Tata Sons Chairman N Chandrasekaran has taken a more hands-on role at TCS, directing senior leadership to fast-track AI adoption and protect the company's market position.
His intervention comes as AI-native firms like Anthropic have disrupted traditional IT services, triggering a sharp sell-off in TCS and other Indian and global tech stocks.
Chandrasekaran is working closely with CEO K Krithivasan and COO Aarti Subramanian to drive AI-led growth through workforce upskilling and potential AI-focused acquisitions.
Tata Sons Chairman N Chandrasekaran is taking a more active and direct role in Tata Consultancy Services (TCS) as he will be now guiding the firm through a transformative era dominated by AI. He has instructed the senior TCS team to prioritise AI integration and to take decisive actions that will grow the business while defending its market position, The Economic Times reported.

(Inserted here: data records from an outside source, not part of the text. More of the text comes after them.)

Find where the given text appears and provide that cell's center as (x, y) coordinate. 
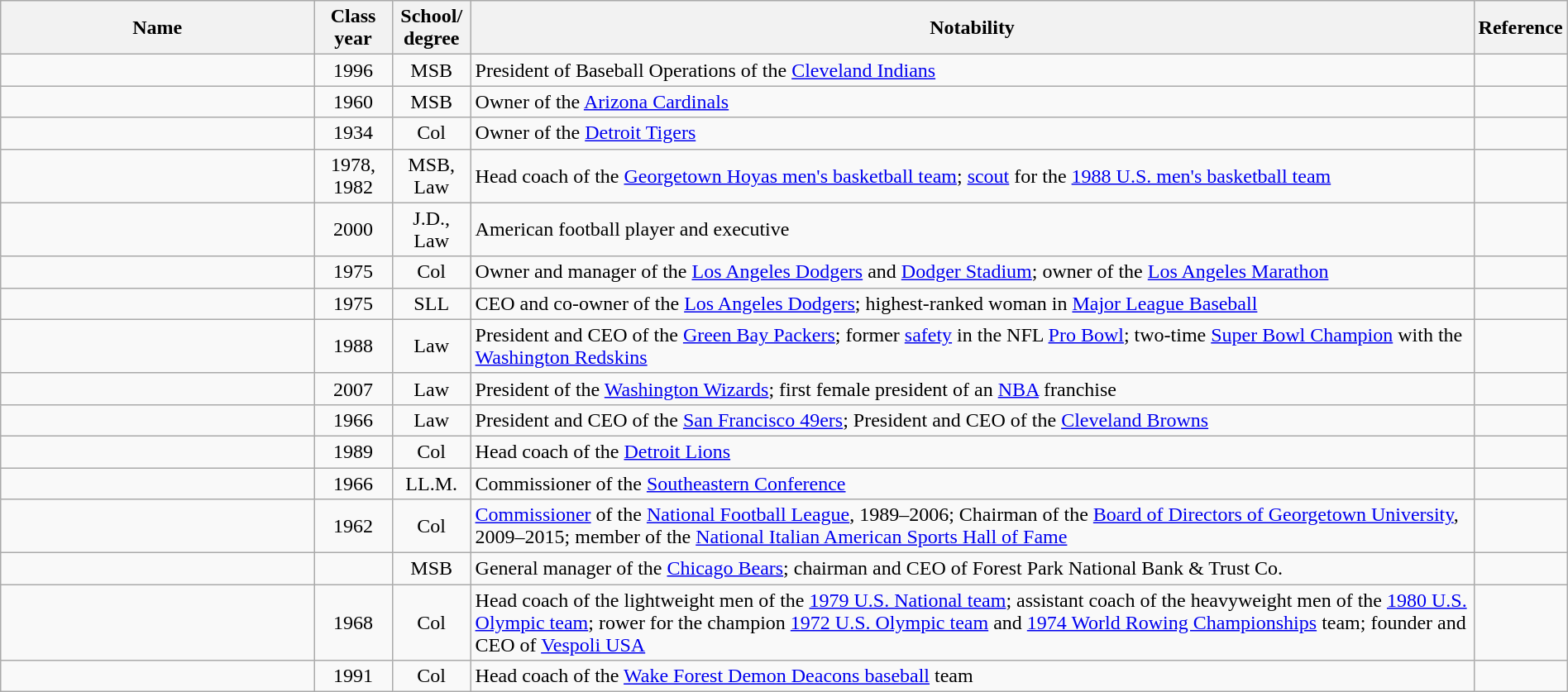
Notability (973, 28)
2000 (354, 230)
Head coach of the Detroit Lions (973, 452)
1989 (354, 452)
American football player and executive (973, 230)
1962 (354, 526)
1968 (354, 623)
School/degree (432, 28)
1934 (354, 133)
MSB, Law (432, 175)
Owner of the Arizona Cardinals (973, 102)
Commissioner of the Southeastern Conference (973, 484)
Class year (354, 28)
Head coach of the Georgetown Hoyas men's basketball team; scout for the 1988 U.S. men's basketball team (973, 175)
General manager of the Chicago Bears; chairman and CEO of Forest Park National Bank & Trust Co. (973, 569)
Name (157, 28)
Owner and manager of the Los Angeles Dodgers and Dodger Stadium; owner of the Los Angeles Marathon (973, 272)
President and CEO of the Green Bay Packers; former safety in the NFL Pro Bowl; two-time Super Bowl Champion with the Washington Redskins (973, 346)
CEO and co-owner of the Los Angeles Dodgers; highest-ranked woman in Major League Baseball (973, 304)
Reference (1520, 28)
1988 (354, 346)
1960 (354, 102)
Head coach of the Wake Forest Demon Deacons baseball team (973, 676)
Owner of the Detroit Tigers (973, 133)
1978, 1982 (354, 175)
President of the Washington Wizards; first female president of an NBA franchise (973, 389)
SLL (432, 304)
1991 (354, 676)
President of Baseball Operations of the Cleveland Indians (973, 70)
LL.M. (432, 484)
1996 (354, 70)
J.D., Law (432, 230)
2007 (354, 389)
President and CEO of the San Francisco 49ers; President and CEO of the Cleveland Browns (973, 420)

His increased involvement reflects Tata Group's strategic push to ensure TCS remains competitive and relevant as AI reshapes global technology demand and disrupts traditional IT services. As India's largest IT services firm and a key source of dividends for the broader Tata conglomerate, TCS is being positioned as the group's main AI partner, the report added.
At a recent company event in Dubai, Chandrasekaran also underscored the need for continuous employee upskilling to prepare TCS' workforce for future AI roles. The move comes as global tech players like OpenAI and Anthropic are accelerating AI innovation.
The shift comes in the wake of a nearly 7% slide in TCS and other IT companies' shares after Anthropic launched a new AI tool. On February 4, shares of TCS slid 6.29% after Anthropic enhanced its enterprise AI assistant with a new automation layer capable of managing end-to-end business workflows.
The launch didn't just affect TCS but shares of Indian IT heavyweights as well as major AI-linked global companies also came under pressure. LTIMindtree had fallen 7.97%, followed by Infosys, which was down 7.89%, Coforge slipped 7.73% and HCLTech declined 5.76%. Mphasis dropped 7.07%, while Tech Mahindra fell 6.68%.
On the other hand, Nvidia and Microsoft fell nearly 3% each, while Alphabet slipped 1.2% on the same day. Amazon shares declined 1.8%, while Salesforce and Adobe dropped around 7% each. This broader tech sell-off had also dragged the Nasdaq down 1.43% to 23,255.19 points.
Meanwhile, today, the shares of TCS were changing hands at ₹2948 at 12:54 PM, while they were trading 0.5% higher during early trade.
Notably, Chandrasekaran had reportedly urged TCS leaders to do "what it takes" to defend and grow the company's market presence amid rapid AI-led change. This includes exploring acquisitions of AI-focused startups and doubling down on new capabilities to counter competition from AI-native firms.
Additionally, the ET report also mentioned that the firm's CEO K Krithivasan and COO Aarti Subramanian are expected to work closely with Chandrasekaran to execute this AI transition strategy. They had earlier worked with Chadeasekaran during his stint as TCS CEO and MD.